Used with methotrexate, it benefits patients resistant to other treatments including biologics

MONDAY, May 1 (HealthDay News) -- Rituximab used in combination with methotrexate is an effective way to treat rheumatoid arthritis patients resistant to other treatments including biologic agents, according to a report in the May issue of Arthritis & Rheumatism.

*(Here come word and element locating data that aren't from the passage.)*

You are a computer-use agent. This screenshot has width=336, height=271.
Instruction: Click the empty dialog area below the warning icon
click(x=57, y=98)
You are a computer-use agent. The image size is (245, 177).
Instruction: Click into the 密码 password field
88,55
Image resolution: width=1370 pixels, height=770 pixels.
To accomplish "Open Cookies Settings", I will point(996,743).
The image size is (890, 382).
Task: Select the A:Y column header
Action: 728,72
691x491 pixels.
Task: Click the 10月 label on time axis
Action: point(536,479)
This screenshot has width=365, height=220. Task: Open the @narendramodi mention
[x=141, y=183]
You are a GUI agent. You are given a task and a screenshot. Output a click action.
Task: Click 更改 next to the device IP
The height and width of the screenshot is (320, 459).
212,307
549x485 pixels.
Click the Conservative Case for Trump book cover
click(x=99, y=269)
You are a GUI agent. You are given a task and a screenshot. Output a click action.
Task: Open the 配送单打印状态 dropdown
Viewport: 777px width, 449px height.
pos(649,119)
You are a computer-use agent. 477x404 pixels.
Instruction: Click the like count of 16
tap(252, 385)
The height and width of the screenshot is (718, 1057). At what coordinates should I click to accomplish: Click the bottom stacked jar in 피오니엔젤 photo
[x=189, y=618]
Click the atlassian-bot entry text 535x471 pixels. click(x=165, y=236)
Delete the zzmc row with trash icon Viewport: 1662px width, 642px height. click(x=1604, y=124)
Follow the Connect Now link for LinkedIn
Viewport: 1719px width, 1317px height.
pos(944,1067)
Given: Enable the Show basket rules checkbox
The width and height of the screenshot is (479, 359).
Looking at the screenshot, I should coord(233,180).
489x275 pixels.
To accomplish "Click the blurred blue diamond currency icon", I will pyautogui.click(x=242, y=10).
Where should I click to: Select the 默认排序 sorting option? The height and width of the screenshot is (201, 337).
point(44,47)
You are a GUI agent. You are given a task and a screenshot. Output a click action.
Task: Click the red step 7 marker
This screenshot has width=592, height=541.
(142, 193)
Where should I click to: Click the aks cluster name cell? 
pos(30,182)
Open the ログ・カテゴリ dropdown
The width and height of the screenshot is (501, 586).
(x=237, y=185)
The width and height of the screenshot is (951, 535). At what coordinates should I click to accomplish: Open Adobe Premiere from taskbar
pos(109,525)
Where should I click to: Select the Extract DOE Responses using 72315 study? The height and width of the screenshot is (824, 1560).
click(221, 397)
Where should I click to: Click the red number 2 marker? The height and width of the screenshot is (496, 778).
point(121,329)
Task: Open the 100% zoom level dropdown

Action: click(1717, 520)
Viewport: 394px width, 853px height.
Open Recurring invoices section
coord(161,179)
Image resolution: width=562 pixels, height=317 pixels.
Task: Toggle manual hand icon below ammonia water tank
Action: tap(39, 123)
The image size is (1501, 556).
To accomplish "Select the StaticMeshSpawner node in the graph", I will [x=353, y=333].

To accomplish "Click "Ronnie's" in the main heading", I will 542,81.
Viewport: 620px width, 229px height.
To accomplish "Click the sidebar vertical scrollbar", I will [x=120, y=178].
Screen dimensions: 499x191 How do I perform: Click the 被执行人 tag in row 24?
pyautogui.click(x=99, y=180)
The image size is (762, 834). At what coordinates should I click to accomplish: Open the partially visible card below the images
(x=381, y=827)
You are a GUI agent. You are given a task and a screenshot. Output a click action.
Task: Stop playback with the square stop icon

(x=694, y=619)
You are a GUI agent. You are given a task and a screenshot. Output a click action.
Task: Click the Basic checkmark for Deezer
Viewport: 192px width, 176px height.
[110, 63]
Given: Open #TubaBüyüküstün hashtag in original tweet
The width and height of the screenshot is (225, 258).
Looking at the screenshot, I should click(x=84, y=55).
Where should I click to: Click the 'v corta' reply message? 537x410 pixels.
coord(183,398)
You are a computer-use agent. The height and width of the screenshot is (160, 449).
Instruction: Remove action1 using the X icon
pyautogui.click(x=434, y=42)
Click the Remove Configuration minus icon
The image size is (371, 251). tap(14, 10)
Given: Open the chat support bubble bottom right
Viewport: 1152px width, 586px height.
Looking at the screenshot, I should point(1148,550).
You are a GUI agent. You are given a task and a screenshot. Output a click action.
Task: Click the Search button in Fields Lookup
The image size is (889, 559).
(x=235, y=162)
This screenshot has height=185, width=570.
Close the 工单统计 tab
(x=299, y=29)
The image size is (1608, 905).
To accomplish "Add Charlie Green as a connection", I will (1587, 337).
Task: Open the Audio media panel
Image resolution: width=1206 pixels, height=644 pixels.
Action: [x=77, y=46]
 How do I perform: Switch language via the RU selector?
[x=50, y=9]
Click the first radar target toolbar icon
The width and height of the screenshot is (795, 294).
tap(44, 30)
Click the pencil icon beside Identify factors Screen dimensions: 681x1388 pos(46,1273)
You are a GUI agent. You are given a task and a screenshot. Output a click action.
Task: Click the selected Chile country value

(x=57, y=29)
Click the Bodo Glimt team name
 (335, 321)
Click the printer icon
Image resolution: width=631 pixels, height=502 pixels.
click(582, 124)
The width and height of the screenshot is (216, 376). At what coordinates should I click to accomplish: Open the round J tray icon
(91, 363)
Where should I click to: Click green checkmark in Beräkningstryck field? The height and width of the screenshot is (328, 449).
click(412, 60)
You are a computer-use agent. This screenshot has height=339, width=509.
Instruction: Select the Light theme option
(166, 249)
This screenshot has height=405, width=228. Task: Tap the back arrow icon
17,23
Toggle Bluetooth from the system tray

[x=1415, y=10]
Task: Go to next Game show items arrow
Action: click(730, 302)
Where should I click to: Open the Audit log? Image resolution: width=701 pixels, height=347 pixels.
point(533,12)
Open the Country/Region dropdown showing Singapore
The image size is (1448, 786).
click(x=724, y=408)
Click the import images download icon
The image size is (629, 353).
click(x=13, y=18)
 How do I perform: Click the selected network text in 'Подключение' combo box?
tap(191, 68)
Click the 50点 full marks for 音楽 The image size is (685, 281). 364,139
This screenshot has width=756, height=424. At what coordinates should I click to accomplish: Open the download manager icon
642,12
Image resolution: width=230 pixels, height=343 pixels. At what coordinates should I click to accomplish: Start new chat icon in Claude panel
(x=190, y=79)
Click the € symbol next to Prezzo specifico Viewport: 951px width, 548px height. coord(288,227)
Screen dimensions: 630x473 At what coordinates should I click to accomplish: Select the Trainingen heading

Paul Emery, M.D., of Chapel Allerton Hospital in Leeds, U.K., and colleagues studied 465 patients with rheumatoid arthritis who were resistant to disease-modifying anti-rheumatic drugs including biologics. Three groups received two infusions two weeks apart of 1,000 mg rituximab with either intravenous steroid, oral steroid or placebo. Three groups received two infusions two weeks apart of 500 mg rituximab with either intravenous steroid, oral steroid or placebo. Three groups received a placebo with either intravenous steroid, oral steroid or another placebo. All subjects also received methotrexate.

After 24 weeks, 55 percent of patients receiving 500 mg rituximab and 54 percent of patients receiving 1,000 mg rituximab met the American College of Rheumatology 20 percent improvement criteria compared with only 28 percent of patients receiving a placebo. Swelling and tenderness scores also improved, according to the study. Although glucocorticoids did not affect efficacy, intravenous steroids improved the tolerability of the first rituximab infusion.

"Both rituximab doses were effective and well tolerated when added to methotrexate in patients with active rheumatoid arthritis," Emery and colleagues conclude.

The study was funded by Genentech, Biogen Idec and Hoffmann-La Roche.